By Raghda Hilal
Nada Shousha, regional director for the International Finance Corporation (IFC) for Egypt, Libya, and Yemen, says conditions in Egypt have not had a significant impact upon the IFC’s financial presence in the region.
In an interview with Al Borsa, she said the IFC is prepared to grant funds to investors at any time, but stressed that the impetus for investment falls to the individual investor, not to the IFC.
According to Shousha, the IFC’s commitments in Egypt have reached US$1 billion since 2011. The IFC considers Egypt to be a priority in the region, she said, due to the country’s ability to attract major investment projects.
During the fiscal year of 2013 the IFC provided US$276 million in funding to five initiatives in Egypt. The corporation provides funds to a total of 14 separate projects around the country.
An IFC loan of US$100 million was awarded this year to natural gas company Petroceltic, complementing an earlier loan of US$400 million intended to shore up the company›s operations in Egypt and the region. The IFC also extended a US$34 million loan to energy firm TransGlobe to increase oil prospecting in Egypt and Yemen, as well as an US$11 million loan to Nile Kordsa–an industrial fabric manufacturer–and a US$56 million stimulus package for the local commercial banking industry.
The IFC further purchased US$6 million worth of Fawry, an online bill-paying service and Egypt’s premier data security pioneer, bringing the IFC to an 18 per cent stake in the company. Such initiatives are intended to broaden the IFC’s financial services in Egypt and encourage economic development throughout the region, according to Shousha.
The IFC plays a pivotal role in the provision of both technical and financial support for investment projects across Egypt, said Shousha. It does this though utilising a combination of funds and consulting, actively training local workers in technical and managerial skills through its Business Age programme, providing training in corporate governance in cooperation with the Egyptian Banking Institute, and training Egyptian youth in a variety of skills through the Egyptian Businessmen›s Association.

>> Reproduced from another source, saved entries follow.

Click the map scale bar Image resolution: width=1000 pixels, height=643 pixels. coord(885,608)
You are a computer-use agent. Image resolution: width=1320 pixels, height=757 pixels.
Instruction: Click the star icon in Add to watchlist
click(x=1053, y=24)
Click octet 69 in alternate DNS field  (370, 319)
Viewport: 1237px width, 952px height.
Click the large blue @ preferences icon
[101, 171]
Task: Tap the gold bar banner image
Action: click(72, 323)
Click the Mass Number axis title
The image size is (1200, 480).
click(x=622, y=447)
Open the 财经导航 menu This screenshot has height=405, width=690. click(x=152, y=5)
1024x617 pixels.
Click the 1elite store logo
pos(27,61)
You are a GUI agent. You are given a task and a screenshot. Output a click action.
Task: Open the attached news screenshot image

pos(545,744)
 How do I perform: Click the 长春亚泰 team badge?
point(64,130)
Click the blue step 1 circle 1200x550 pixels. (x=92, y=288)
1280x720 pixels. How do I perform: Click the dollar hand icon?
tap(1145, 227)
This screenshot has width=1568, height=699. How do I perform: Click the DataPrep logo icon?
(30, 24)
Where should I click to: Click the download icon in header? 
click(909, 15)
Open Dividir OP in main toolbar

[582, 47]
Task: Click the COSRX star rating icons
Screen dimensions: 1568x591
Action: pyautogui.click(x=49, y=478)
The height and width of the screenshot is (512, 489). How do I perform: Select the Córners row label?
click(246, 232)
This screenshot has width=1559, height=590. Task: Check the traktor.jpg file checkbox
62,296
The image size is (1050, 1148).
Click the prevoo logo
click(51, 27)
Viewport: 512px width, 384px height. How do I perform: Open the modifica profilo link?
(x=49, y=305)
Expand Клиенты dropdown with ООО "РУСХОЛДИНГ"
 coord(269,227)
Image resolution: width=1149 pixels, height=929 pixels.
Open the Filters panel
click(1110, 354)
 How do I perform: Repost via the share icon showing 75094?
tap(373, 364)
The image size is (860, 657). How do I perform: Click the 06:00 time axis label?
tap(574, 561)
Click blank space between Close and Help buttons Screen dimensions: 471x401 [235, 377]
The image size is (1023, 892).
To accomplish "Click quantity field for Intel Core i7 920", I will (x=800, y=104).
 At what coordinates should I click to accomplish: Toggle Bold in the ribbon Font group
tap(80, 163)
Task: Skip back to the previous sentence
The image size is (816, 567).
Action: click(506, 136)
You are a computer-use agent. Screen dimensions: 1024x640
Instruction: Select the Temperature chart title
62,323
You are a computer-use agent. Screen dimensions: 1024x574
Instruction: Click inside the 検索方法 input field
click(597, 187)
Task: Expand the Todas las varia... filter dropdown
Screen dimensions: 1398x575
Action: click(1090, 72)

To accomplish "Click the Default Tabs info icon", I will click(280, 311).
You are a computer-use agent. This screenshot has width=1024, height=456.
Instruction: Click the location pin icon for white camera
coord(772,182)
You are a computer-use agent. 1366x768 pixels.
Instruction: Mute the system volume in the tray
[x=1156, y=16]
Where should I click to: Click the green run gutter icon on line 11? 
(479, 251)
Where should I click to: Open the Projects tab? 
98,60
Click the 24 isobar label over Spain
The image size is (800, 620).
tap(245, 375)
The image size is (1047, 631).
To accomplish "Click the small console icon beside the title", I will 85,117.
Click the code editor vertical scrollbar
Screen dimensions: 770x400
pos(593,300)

The IFC primarily finances projects in manufacturing, construction, and the energy sector, through which it hopes to increase foreign direct investment in Egypt and strengthen investor confidence in addition to supporting the country through its political transition by encouraging private sector growth, said Shousha.
The IFC has recently expanded its operations to include commercial finance and aims to provide financial services to the local banking industry for the coming fiscal year and beyond, said Shousha, as well as increasing investment in gas and energy firms, with a particular focus on small businesses and prospecting.
Shousha went on to say that the IFC has not been involved in financing projects focusing on public-private partnerships (PPPs) in Egypt, but is willing to finance PPPs related to infrastructure. According to Shousha, the transitional government’s tendency to inject funds into the economy has begun crowding out private investment, and, «while the IFC trusts in the private sector›s ability to create new jobs and lower the unemployment rate, but the government alone is not capable of realising these goals, governmental funds may temporarily serve to salvage the troubled economic situation in Egypt.
The IFC is confident in private enterprise as an engine of growth, according to Shousha, and hence will continue to support the private sector, hoping to meet the World Bank’s long-term goal of eliminating poverty by 2030. A desire for shared prosperity has led the IFC away from investment in large cities to focusing on provincial economies and empowering women. The IFC works to reduce poverty in over 100 countries, said Shousha, and has provided funds totaling US$15 billion worldwide over the last three years.